JSPM

open-agents-ai

0.14.1
    • ESM via JSPM
    • ES Module Entrypoint
    • Export Map
    • Keywords
    • License
    • Repository URL
    • TypeScript Types
    • README
    • Created
    • Published
    • Downloads 26260
    • Score
      100M100P100Q140444F
    • License MIT

    AI coding agent powered by open-source models (Ollama/vLLM) — interactive TUI with agentic tool-calling loop

    Package Exports

    • open-agents-ai
    • open-agents-ai/dist/index.js

    This package does not declare an exports field, so the exports above have been automatically detected and optimized by JSPM instead. If any package subpath is missing, it is recommended to post an issue to the original package (open-agents-ai) to support the "exports" field.
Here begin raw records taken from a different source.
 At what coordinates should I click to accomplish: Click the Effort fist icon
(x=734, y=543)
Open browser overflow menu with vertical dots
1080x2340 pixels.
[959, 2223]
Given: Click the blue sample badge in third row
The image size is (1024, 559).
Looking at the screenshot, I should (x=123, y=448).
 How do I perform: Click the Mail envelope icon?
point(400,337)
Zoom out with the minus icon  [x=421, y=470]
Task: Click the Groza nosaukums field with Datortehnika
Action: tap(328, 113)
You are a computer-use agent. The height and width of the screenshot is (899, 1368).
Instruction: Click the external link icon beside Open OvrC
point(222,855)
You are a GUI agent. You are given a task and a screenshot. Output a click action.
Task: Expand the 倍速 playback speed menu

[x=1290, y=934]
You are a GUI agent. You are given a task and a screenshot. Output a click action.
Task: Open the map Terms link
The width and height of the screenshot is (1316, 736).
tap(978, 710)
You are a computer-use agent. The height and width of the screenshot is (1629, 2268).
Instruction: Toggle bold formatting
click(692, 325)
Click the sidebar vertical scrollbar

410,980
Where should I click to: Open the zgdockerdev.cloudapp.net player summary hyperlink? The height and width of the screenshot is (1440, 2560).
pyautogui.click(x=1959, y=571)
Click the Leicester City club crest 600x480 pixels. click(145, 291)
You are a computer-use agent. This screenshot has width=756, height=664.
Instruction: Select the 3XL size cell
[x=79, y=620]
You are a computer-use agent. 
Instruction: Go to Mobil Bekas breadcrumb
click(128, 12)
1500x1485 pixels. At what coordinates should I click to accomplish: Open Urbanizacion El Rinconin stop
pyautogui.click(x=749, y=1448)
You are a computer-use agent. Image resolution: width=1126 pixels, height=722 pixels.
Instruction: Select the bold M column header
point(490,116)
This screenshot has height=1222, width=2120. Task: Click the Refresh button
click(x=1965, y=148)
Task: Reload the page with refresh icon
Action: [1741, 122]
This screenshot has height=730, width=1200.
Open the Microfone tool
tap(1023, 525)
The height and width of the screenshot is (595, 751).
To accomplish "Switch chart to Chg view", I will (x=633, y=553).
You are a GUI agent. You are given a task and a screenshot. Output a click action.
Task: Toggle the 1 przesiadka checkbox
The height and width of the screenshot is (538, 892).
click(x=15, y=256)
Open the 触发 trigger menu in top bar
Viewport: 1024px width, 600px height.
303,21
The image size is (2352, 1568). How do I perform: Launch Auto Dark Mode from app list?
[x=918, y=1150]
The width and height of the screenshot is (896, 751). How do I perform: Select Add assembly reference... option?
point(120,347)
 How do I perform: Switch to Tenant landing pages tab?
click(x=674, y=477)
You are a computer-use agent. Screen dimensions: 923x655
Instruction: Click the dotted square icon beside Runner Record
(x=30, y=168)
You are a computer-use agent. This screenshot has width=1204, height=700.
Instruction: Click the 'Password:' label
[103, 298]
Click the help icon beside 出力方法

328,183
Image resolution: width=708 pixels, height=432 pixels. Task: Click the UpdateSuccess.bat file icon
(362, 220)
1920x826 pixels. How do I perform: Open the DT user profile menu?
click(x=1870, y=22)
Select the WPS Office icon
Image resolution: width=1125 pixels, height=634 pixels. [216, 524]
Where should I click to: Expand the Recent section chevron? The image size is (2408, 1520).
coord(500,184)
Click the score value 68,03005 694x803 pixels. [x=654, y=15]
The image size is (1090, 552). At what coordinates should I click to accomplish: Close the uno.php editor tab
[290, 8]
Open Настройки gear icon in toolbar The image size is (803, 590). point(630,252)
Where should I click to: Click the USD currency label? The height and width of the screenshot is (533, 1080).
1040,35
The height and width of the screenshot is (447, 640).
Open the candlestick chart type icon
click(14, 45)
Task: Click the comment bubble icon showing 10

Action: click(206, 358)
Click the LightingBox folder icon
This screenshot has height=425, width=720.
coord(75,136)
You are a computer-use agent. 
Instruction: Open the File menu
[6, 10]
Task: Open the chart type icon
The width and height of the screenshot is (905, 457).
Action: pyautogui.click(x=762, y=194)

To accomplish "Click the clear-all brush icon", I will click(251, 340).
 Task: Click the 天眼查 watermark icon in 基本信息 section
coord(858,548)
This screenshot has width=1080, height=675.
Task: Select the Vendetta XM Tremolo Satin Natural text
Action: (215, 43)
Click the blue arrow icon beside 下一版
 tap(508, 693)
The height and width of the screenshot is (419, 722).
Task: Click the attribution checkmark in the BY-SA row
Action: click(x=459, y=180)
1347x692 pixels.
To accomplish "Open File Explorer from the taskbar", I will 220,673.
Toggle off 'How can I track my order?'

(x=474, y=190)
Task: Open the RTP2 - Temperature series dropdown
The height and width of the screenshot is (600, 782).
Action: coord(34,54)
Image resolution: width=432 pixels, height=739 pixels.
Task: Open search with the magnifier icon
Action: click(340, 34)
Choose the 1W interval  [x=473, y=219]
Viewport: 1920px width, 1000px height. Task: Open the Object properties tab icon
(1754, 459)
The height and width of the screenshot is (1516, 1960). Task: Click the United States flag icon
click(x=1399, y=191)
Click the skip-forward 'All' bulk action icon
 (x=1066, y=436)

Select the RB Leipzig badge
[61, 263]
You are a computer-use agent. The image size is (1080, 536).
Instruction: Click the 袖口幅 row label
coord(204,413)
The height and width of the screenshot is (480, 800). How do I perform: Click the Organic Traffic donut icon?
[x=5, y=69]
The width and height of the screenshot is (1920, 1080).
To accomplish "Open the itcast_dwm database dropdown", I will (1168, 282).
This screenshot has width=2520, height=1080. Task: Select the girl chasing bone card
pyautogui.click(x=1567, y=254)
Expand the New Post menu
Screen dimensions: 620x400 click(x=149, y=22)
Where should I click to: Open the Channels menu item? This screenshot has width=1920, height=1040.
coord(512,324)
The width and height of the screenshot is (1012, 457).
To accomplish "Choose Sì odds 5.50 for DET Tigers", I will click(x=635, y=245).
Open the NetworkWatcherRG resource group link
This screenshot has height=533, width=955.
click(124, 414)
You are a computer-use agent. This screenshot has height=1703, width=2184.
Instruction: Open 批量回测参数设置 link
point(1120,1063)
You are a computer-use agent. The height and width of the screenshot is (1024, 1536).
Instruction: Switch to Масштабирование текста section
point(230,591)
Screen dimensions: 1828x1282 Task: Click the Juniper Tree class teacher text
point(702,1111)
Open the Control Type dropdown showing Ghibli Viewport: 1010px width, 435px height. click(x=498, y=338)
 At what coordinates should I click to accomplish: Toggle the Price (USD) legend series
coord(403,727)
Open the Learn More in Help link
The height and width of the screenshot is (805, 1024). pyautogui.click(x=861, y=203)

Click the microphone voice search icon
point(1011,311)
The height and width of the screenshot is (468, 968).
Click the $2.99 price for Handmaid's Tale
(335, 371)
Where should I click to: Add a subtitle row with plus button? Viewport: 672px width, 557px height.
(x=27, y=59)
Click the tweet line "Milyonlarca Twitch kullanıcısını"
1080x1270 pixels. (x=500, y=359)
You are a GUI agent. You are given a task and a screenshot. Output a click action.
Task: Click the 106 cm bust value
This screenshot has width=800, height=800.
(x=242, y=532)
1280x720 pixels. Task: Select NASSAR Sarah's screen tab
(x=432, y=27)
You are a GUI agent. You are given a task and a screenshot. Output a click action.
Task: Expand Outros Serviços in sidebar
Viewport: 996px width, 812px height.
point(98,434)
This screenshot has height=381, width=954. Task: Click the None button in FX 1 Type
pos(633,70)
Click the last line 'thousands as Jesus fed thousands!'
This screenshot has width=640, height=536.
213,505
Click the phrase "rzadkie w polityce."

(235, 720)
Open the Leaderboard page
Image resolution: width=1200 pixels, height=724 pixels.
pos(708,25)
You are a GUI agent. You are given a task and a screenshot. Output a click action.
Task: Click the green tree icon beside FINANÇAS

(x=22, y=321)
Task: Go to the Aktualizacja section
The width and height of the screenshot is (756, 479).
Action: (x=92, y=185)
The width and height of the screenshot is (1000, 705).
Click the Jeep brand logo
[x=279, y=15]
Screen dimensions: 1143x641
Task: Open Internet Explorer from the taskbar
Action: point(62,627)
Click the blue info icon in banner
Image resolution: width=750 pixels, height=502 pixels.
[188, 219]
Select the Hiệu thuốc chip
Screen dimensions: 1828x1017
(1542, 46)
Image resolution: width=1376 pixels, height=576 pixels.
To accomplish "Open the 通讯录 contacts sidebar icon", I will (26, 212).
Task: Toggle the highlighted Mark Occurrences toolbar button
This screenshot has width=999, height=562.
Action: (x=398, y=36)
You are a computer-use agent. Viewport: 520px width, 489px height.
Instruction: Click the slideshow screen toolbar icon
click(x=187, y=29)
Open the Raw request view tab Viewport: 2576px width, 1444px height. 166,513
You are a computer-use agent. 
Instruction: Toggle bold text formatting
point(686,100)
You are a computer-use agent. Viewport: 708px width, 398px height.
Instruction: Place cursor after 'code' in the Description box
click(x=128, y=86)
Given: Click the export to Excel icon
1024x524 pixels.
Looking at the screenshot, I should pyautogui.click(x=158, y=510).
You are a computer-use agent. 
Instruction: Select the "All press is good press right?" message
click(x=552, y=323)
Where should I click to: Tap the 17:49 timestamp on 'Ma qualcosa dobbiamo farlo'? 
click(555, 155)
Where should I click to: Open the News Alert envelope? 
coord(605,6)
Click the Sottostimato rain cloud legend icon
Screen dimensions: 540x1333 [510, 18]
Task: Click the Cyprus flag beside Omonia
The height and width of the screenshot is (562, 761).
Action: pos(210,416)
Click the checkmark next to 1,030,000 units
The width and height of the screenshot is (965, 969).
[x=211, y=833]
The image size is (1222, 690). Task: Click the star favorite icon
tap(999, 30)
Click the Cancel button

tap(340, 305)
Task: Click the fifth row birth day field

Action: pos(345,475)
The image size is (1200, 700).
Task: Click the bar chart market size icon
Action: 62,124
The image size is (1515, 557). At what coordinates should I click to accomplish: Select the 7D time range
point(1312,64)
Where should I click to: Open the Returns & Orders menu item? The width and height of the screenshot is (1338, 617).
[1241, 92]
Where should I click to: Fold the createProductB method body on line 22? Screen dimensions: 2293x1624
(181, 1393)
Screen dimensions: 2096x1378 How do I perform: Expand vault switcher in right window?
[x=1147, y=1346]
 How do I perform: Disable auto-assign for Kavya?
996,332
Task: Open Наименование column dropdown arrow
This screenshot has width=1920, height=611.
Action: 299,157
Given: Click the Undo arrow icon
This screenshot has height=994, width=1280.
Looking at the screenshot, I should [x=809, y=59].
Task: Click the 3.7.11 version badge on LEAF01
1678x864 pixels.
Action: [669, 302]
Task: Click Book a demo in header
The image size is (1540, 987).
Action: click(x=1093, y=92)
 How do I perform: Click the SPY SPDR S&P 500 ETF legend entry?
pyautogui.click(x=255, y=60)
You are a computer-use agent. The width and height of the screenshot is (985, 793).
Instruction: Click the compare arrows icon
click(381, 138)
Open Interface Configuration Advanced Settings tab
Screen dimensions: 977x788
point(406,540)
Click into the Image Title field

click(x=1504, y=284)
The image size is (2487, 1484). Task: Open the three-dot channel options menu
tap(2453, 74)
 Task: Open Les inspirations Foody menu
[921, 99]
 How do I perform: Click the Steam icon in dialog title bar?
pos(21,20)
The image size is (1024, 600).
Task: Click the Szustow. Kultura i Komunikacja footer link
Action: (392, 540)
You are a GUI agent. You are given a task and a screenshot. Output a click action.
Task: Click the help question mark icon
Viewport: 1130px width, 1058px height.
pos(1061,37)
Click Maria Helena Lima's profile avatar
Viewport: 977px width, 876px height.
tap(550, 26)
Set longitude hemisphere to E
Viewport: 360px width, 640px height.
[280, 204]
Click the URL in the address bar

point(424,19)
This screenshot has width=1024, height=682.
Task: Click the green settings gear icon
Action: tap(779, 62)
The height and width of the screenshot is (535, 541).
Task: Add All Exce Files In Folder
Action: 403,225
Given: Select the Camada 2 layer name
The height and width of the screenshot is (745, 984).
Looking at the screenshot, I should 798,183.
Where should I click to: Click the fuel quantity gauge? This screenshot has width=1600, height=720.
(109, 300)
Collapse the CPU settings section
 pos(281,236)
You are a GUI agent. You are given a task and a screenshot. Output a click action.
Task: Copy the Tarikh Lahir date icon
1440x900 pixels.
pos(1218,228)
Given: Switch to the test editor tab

If that is not possible, create a JSPM override to customize the exports field for this package.

    Readme

    Open Agents

    AI coding agent framework powered by open-weight models via Ollama.

    A multi-turn agentic tool-calling loop that iteratively reads code, makes changes, runs tests, and fixes failures until the task is complete — modeled after how Claude Code operates, but running entirely on local open-weight models.

    How It Works

    You: oa "fix the null check in auth.ts"
    
    Agent: [Turn 1] file_read(src/auth.ts)
           [Turn 2] grep_search(pattern="null", path="src/auth.ts")
           [Turn 3] file_edit(old_string="if (user)", new_string="if (user != null)")
           [Turn 4] shell(command="npm test")
           [Turn 5] task_complete(summary="Fixed null check — all tests pass")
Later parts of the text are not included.